Bürgerinitiative Lebenswertes Swisttal e.V
Windkraft ja - aber vielleicht 13 Anlagen in Swisttal?
Odendorf. Nun ist es soweit, der Windenergie Riese Enercon richtet eine Baustelle in Odendorf ein. Eine Tatsache, die schon lange voraussehbar war. Die Gemeinde Swisttal wird ihre Klage gegen Enercon verlieren und vier Windkraftanlagen werden in Odendorf entstehen. Diese Fläche ist wegen ihrer Nähe zu den Wohngebieten genauso ungeeignet wie die Flächen vor Heimerzheim, Ollheim und Dünstekoven. Auch wenn formal beide Flächen eine unterschiedliche Ausweisung besitzen, sind es Flächen auf dem Gebiet von Swisttal. Nur die Gemeindeleitung sieht das anders und hat- warum auch immer - gegen diese Fläche vor Odendorf gegen Enercon geklagt. Würde es der Gemeindeleitung und dem mehrheitlichen Rat nur um eine Flächenausweisung gehen, um einer Verspargelung der Landschaft in Swisttal zu entgehen, so könnte der Teilflächennutzungsplan für Windkrafträder entweder reduziert oder ganz gestrichen werden. Auch die Gefahr, die von der Pipeline der Rhein-Main Rohrleitungsgesellschaft ausgeht, könnte damit beseitigt werden. Darum geht es aber schon lange nicht mehr! Hinter dem Festhalten am Flächennutzungsplan geht es um massive wirtschaftliche Interessen der Windkraftlobby und einzelner Swisttaler Landbesitzer auf dem Rücken der Bürger Swisttals. Wenn die geplanten Windkrafträder in diesem Einzugsgebiet zusammenzählt werden, dann kommt man auf mindestens 11 Anlagen. Auf der Fläche 3 des Teilflächennutzungsplanes vor Dünstekoven sind zur Zeit aber nur zwei Anlagen geplant. Auf diese Fläche passen aber locker vier Windkraftanlagen! Also werden in Swisttal in absehbarer Zeit sage und schreibe 13 Anlagen ihre Arbeit verrichten.
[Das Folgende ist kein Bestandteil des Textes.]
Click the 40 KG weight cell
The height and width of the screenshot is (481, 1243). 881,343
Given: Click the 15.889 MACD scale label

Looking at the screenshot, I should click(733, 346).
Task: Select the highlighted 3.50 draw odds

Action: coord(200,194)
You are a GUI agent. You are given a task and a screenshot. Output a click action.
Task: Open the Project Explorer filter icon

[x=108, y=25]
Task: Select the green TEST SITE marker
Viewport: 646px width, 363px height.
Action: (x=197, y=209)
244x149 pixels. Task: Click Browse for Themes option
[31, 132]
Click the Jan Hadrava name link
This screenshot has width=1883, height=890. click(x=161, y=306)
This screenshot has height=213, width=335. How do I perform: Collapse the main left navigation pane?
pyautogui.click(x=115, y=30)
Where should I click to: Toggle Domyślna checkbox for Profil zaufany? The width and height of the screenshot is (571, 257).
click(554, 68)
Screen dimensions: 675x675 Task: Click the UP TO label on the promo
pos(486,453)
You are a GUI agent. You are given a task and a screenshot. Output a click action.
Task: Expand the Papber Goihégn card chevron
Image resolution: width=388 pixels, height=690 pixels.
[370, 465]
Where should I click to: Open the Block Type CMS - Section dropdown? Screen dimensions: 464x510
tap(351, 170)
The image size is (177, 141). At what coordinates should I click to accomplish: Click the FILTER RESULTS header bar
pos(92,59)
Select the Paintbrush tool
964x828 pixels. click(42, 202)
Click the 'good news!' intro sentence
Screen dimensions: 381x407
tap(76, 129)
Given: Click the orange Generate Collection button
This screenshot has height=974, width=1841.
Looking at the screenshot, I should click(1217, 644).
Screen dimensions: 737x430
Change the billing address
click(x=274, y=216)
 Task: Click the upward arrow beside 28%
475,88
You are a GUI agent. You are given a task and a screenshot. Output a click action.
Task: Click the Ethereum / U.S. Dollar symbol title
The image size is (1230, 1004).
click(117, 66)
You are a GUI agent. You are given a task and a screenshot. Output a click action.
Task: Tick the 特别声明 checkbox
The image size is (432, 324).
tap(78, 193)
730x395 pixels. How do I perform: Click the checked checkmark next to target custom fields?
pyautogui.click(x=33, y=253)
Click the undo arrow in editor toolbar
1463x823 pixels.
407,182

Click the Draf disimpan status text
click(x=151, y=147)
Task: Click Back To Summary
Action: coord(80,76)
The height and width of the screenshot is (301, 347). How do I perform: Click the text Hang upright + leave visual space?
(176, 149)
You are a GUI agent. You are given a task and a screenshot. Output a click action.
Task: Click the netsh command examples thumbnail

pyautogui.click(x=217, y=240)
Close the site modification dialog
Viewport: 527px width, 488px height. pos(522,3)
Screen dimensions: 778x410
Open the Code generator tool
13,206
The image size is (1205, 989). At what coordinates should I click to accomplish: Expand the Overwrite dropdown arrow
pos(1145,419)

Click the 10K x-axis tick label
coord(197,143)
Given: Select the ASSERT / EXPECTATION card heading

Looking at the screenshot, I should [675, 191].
In absehbarer Zeit deshalb, weil ab 2017 die staatliche Förderung für Windkraftanlagen eingeschränkt wird und viele Investoren noch schnell die alte Förderung mitnehmen wollen. Selbst die hartgesottensten Befürworter von Windkraft müssten stutzig werden und überlegen, ob dem kleinen Swisttal so etwas zuzumuten ist. Unser Aufruf geht an die Politiker in Swisttal! Bei allem guten Willen zu alternativen Energien, sollten sie die Menschen nicht ganz vergessen und Vernunft und Maß walten lassen und den Teilflächennutzungsplan auf Grund vieler neuer Erkenntnisse überdenken und ändern.